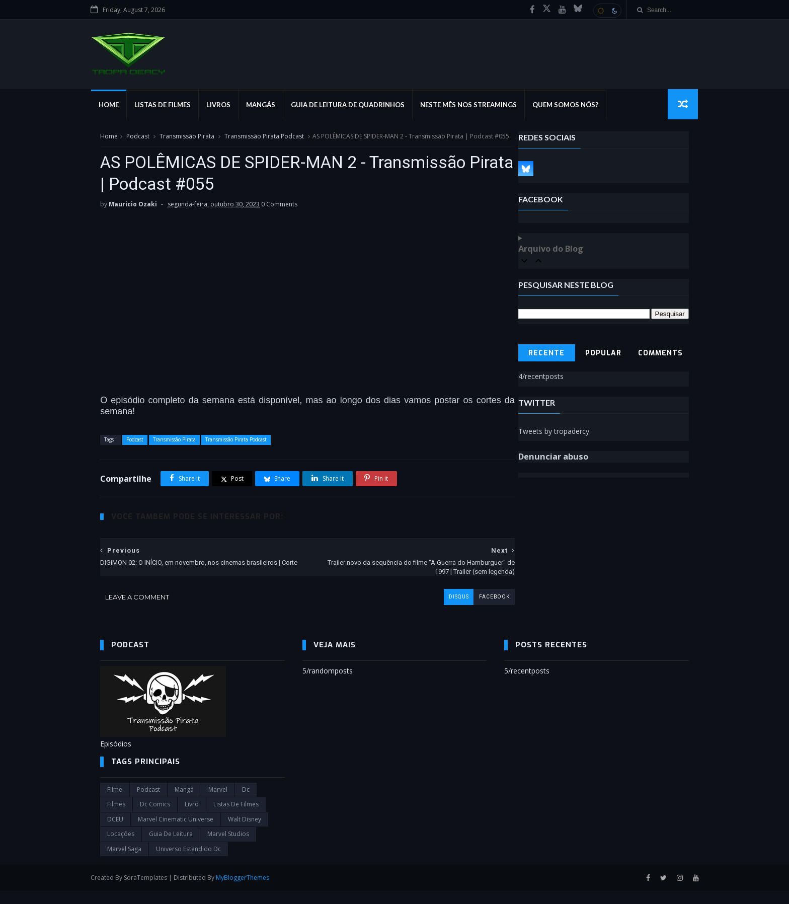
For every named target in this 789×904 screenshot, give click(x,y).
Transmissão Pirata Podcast (264, 137)
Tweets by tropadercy (553, 432)
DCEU (115, 832)
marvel (217, 803)
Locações (120, 847)
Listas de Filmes (171, 106)
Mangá (184, 803)
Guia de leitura (171, 847)
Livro (192, 818)
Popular (603, 355)
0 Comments (279, 217)
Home (118, 106)
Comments (660, 355)
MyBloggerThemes (252, 890)
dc (246, 803)
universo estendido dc (188, 862)
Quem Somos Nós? (574, 106)
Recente (546, 355)
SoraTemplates (155, 890)
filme (114, 803)
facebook (472, 610)
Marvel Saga (124, 862)
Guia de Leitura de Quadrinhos (357, 106)
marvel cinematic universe (175, 832)
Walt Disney (244, 832)
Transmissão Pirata (187, 137)
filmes (116, 818)
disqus (436, 610)
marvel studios (228, 847)
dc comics (155, 818)
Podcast (137, 137)
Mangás (269, 106)
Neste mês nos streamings (477, 106)
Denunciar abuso (553, 458)
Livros (227, 106)
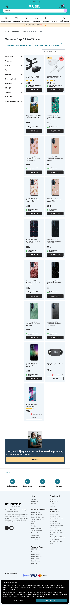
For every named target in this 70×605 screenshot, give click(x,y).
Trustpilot (8, 472)
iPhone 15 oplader (35, 537)
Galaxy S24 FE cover (55, 539)
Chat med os (35, 459)
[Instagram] (11, 528)
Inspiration (52, 506)
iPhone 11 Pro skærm (36, 556)
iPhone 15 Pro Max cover (56, 530)
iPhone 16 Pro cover (55, 523)
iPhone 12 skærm (35, 552)
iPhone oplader (35, 533)
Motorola (23, 31)
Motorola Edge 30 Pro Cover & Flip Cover (47, 45)
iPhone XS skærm (35, 561)
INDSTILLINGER (19, 600)
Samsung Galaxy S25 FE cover (57, 537)
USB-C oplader (34, 539)
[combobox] (35, 11)
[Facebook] (7, 528)
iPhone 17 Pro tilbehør (36, 514)
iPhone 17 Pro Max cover (56, 519)
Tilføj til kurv (34, 89)
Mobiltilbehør (16, 19)
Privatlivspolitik (54, 501)
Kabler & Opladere (26, 19)
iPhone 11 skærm (35, 554)
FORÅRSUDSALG (64, 19)
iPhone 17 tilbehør (35, 512)
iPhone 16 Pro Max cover (56, 525)
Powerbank (45, 19)
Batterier (54, 19)
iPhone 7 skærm (35, 563)
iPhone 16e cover (54, 521)
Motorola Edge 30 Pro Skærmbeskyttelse (18, 45)
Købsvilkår (33, 499)
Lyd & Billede (36, 19)
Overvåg (55, 378)
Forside (7, 31)
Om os (51, 499)
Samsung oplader (35, 535)
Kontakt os (33, 503)
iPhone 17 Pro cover (55, 516)
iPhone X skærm (35, 558)
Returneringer (34, 501)
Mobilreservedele (6, 19)
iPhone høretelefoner (36, 528)
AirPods (33, 523)
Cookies (52, 503)
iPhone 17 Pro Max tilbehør (37, 517)
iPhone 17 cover (54, 514)
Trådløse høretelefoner (36, 530)
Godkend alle (51, 600)
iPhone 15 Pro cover (55, 528)
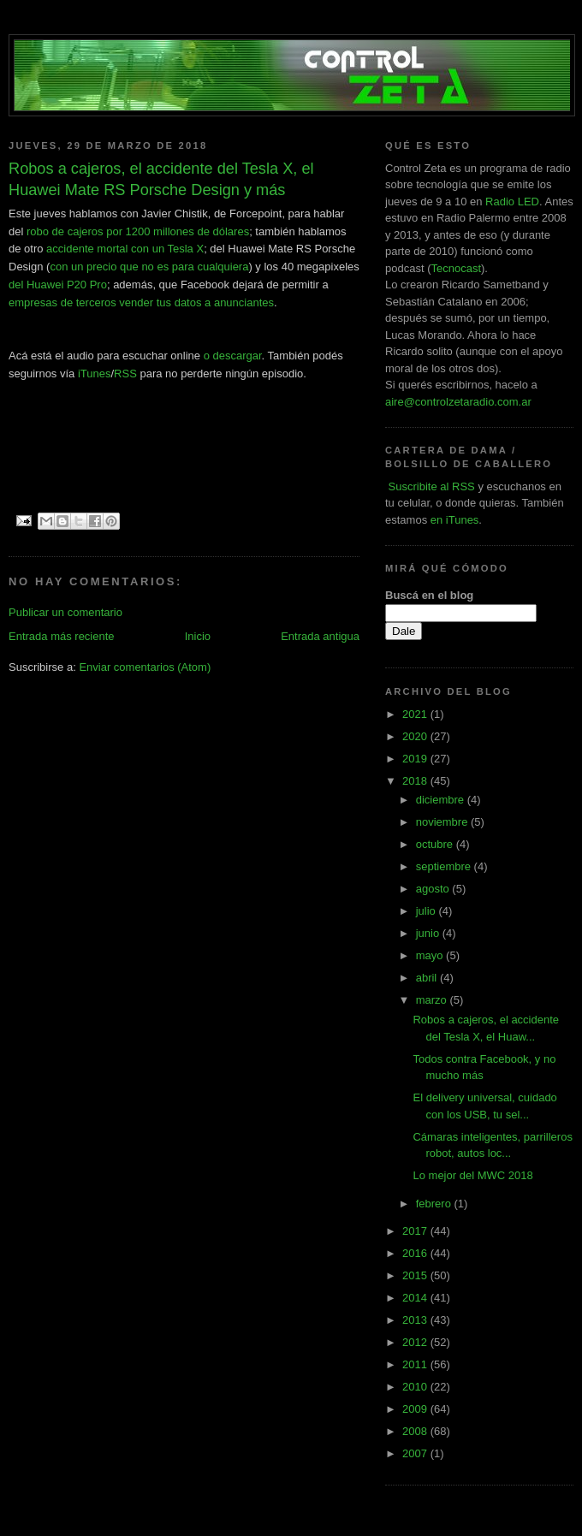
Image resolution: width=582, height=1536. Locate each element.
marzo (433, 999)
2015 (416, 1275)
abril (428, 977)
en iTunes (455, 519)
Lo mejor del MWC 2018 (472, 1175)
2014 (416, 1297)
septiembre (445, 866)
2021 (416, 714)
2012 (416, 1342)
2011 (416, 1364)
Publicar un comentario (65, 612)
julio (427, 910)
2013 (416, 1320)
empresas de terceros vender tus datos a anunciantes (141, 302)
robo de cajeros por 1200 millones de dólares (138, 231)
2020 (416, 736)
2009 (416, 1409)
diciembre (441, 799)
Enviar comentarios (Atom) (145, 667)
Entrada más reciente (62, 636)
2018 (416, 780)
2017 (416, 1231)
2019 (416, 758)
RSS (125, 373)
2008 (416, 1431)
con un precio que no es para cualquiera (149, 266)
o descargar (233, 355)
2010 (416, 1386)
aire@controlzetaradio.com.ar (458, 401)
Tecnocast (456, 268)
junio (429, 933)
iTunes (94, 373)
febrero (435, 1203)
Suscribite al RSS (430, 486)
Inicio (198, 636)
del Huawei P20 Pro (58, 284)
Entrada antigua (320, 636)
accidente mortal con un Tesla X (125, 248)
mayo (431, 955)
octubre (436, 844)
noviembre (443, 821)
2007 (416, 1453)
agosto (434, 888)
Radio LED (512, 201)
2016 (416, 1253)
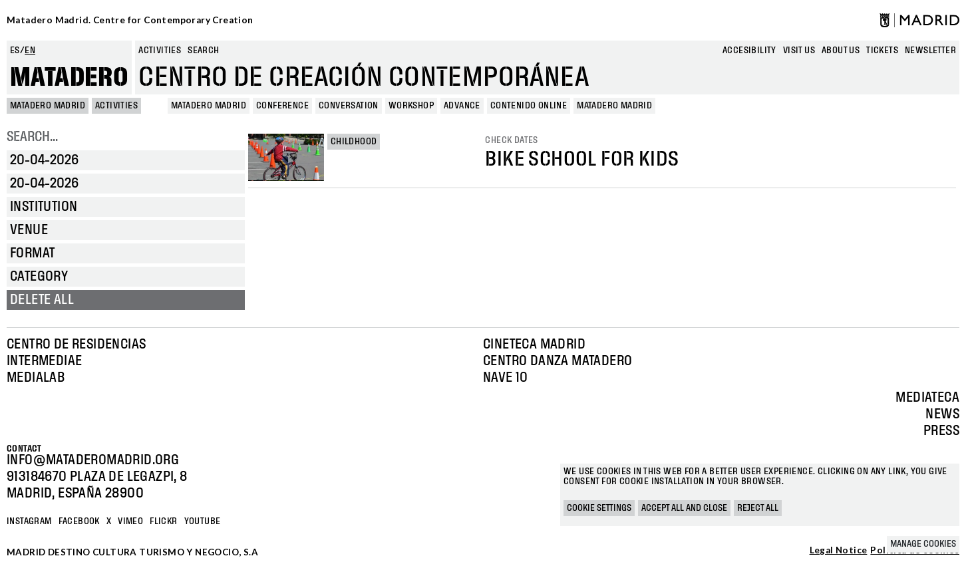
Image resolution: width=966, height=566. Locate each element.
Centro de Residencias (76, 344)
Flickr (163, 521)
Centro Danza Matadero (557, 361)
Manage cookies (923, 544)
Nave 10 (505, 377)
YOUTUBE (202, 521)
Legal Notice (839, 550)
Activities (159, 50)
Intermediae (44, 361)
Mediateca (927, 397)
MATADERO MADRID (47, 105)
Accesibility (749, 50)
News (942, 414)
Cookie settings (599, 508)
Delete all (42, 300)
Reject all (757, 508)
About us (841, 50)
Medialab (36, 377)
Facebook (79, 521)
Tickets (882, 50)
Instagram (29, 521)
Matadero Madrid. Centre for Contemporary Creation (130, 20)
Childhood (354, 141)
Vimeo (130, 521)
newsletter (930, 50)
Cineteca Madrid (534, 344)
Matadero (69, 78)
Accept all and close (684, 508)
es (15, 50)
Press (941, 431)
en (30, 50)
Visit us (799, 50)
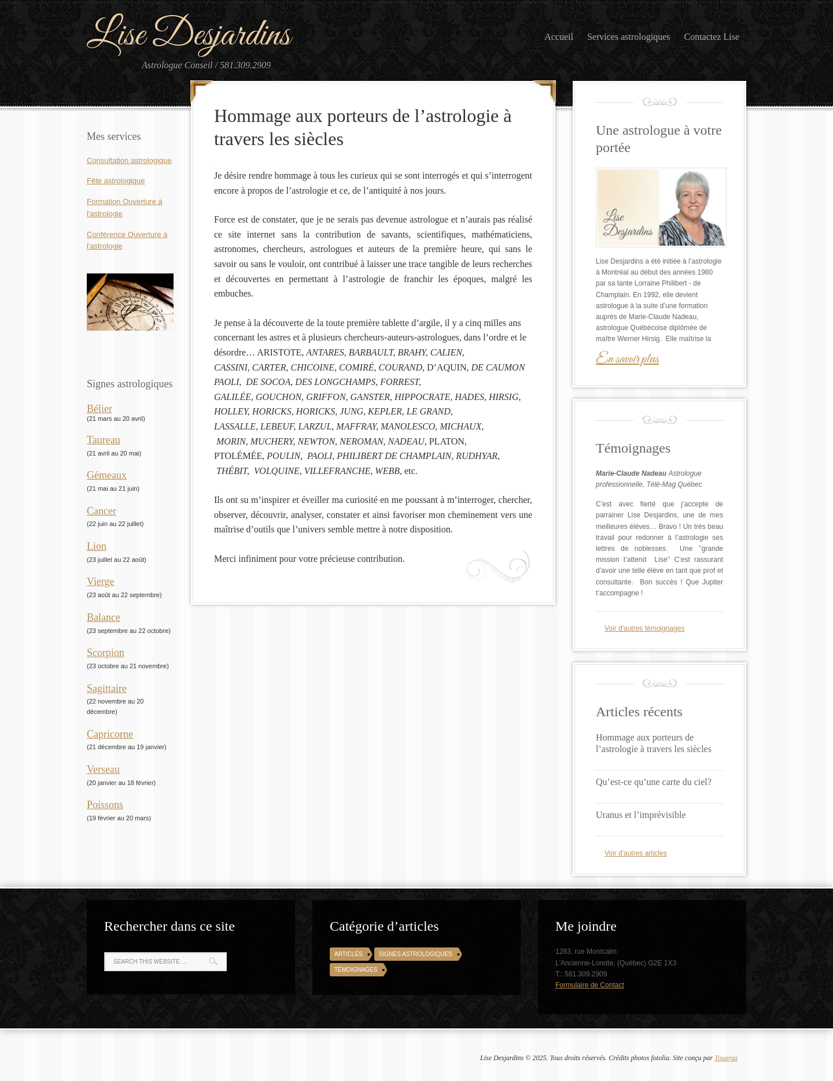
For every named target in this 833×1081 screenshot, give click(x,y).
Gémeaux (107, 475)
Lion (96, 546)
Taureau (103, 440)
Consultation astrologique (129, 160)
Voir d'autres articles (636, 853)
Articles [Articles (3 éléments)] (348, 954)
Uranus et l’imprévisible (641, 815)
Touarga (726, 1058)
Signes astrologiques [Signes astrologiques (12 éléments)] (415, 954)
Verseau (103, 769)
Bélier (99, 408)
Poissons (105, 804)
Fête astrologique (116, 180)
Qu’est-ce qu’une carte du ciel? (654, 782)
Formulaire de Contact (589, 985)
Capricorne (110, 734)
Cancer (101, 511)
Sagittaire (107, 688)
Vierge (101, 581)
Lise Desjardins (188, 35)
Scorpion (105, 652)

———

> _Directive_: Multiply each click coordinate in the answers by 1.45 and round to a whole number, with halves rounded up. Rewrite only the lines from the start of the data through the line containing "Guia de leitura (171, 847)", including the request line, and leave the picture out.

> _Final result_:
For every named target in this 789×904 screenshot, give click(x,y).
Transmissão Pirata Podcast (383, 199)
Tweets by tropadercy (802, 626)
DCEU (167, 1206)
marvel (315, 1164)
Locações (174, 1228)
Listas de Filmes (248, 154)
Mangá (267, 1164)
Guia de leitura (248, 1228)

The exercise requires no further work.